Rewrite the lines below, changing each "At what coordinates should I click to accomplish" to "Where should I click to" and leaving everything else untouched.

Records:
:::::
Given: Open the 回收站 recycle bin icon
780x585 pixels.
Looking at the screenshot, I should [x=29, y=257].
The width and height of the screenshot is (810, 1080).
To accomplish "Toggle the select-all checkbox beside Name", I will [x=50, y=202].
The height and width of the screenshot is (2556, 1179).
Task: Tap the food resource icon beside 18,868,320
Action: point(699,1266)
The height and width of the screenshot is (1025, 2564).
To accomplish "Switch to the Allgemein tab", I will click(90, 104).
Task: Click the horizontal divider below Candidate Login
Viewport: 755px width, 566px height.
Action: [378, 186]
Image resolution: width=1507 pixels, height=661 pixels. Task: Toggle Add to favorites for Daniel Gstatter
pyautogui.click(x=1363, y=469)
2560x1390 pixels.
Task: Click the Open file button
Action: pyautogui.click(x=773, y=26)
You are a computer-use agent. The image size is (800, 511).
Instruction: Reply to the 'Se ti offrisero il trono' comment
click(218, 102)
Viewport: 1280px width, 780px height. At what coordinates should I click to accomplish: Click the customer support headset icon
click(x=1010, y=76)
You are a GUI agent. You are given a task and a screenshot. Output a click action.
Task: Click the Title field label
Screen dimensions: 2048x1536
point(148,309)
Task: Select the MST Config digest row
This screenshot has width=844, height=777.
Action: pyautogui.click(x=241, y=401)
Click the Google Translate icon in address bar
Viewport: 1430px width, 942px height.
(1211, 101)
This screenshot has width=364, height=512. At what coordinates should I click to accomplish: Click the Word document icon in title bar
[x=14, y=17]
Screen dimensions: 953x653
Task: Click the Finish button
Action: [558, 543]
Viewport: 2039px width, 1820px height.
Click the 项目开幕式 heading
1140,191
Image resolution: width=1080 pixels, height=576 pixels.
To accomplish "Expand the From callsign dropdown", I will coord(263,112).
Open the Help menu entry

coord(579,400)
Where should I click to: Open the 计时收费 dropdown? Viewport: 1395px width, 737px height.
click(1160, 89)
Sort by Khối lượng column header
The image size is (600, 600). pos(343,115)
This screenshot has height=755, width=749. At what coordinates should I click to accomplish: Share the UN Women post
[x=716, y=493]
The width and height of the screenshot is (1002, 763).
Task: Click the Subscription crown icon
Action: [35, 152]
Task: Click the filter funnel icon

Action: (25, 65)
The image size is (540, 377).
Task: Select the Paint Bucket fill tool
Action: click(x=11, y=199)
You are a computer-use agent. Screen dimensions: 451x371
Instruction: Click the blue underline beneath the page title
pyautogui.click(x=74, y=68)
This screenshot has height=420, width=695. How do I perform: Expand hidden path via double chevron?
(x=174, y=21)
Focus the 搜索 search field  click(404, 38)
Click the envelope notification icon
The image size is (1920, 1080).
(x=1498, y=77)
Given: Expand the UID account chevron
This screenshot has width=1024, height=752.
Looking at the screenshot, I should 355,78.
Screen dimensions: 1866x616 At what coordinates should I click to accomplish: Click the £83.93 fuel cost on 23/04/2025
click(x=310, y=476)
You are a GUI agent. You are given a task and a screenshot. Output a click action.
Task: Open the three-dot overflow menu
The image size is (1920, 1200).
:::::
=== Written answer ===
Given: Open the 回收站 recycle bin icon
780x585 pixels.
Looking at the screenshot, I should [x=29, y=257].
The width and height of the screenshot is (810, 1080).
To accomplish "Toggle the select-all checkbox beside Name", I will [x=50, y=202].
The height and width of the screenshot is (2556, 1179).
Task: Tap the food resource icon beside 18,868,320
Action: point(699,1266)
The height and width of the screenshot is (1025, 2564).
To accomplish "Switch to the Allgemein tab", I will click(90, 104).
Task: Click the horizontal divider below Candidate Login
Viewport: 755px width, 566px height.
Action: [378, 186]
Image resolution: width=1507 pixels, height=661 pixels. Task: Toggle Add to favorites for Daniel Gstatter
pyautogui.click(x=1363, y=469)
2560x1390 pixels.
Task: Click the Open file button
Action: pyautogui.click(x=773, y=26)
You are a computer-use agent. The image size is (800, 511).
Instruction: Reply to the 'Se ti offrisero il trono' comment
click(218, 102)
Viewport: 1280px width, 780px height. Where should I click to: Click the customer support headset icon
click(x=1010, y=76)
You are a GUI agent. You are given a task and a screenshot. Output a click action.
Task: Click the Title field label
Screen dimensions: 2048x1536
point(148,309)
Task: Select the MST Config digest row
This screenshot has width=844, height=777.
Action: pyautogui.click(x=241, y=401)
Click the Google Translate icon in address bar
Viewport: 1430px width, 942px height.
(1211, 101)
This screenshot has width=364, height=512. Where should I click to: Click the Word document icon in title bar
[x=14, y=17]
Screen dimensions: 953x653
Task: Click the Finish button
Action: [558, 543]
Viewport: 2039px width, 1820px height.
Click the 项目开幕式 heading
1140,191
Image resolution: width=1080 pixels, height=576 pixels.
To accomplish "Expand the From callsign dropdown", I will coord(263,112).
Open the Help menu entry

coord(579,400)
Where should I click to: Open the 计时收费 dropdown? Viewport: 1395px width, 737px height.
click(1160, 89)
Sort by Khối lượng column header
The image size is (600, 600). pos(343,115)
This screenshot has height=755, width=749. Where should I click to: Share the UN Women post
[x=716, y=493]
The width and height of the screenshot is (1002, 763).
Task: Click the Subscription crown icon
Action: [35, 152]
Task: Click the filter funnel icon

Action: (25, 65)
The image size is (540, 377).
Task: Select the Paint Bucket fill tool
Action: click(x=11, y=199)
You are a computer-use agent. Screen dimensions: 451x371
Instruction: Click the blue underline beneath the page title
pyautogui.click(x=74, y=68)
This screenshot has height=420, width=695. How do I perform: Expand hidden path via double chevron?
(x=174, y=21)
Focus the 搜索 search field  click(404, 38)
Click the envelope notification icon
The image size is (1920, 1080).
(x=1498, y=77)
Given: Expand the UID account chevron
This screenshot has width=1024, height=752.
Looking at the screenshot, I should 355,78.
Screen dimensions: 1866x616 Where should I click to: Click the £83.93 fuel cost on 23/04/2025
click(x=310, y=476)
You are a GUI agent. You are given a task and a screenshot. Output a click action.
Task: Open the three-dot overflow menu
The image size is (1920, 1200).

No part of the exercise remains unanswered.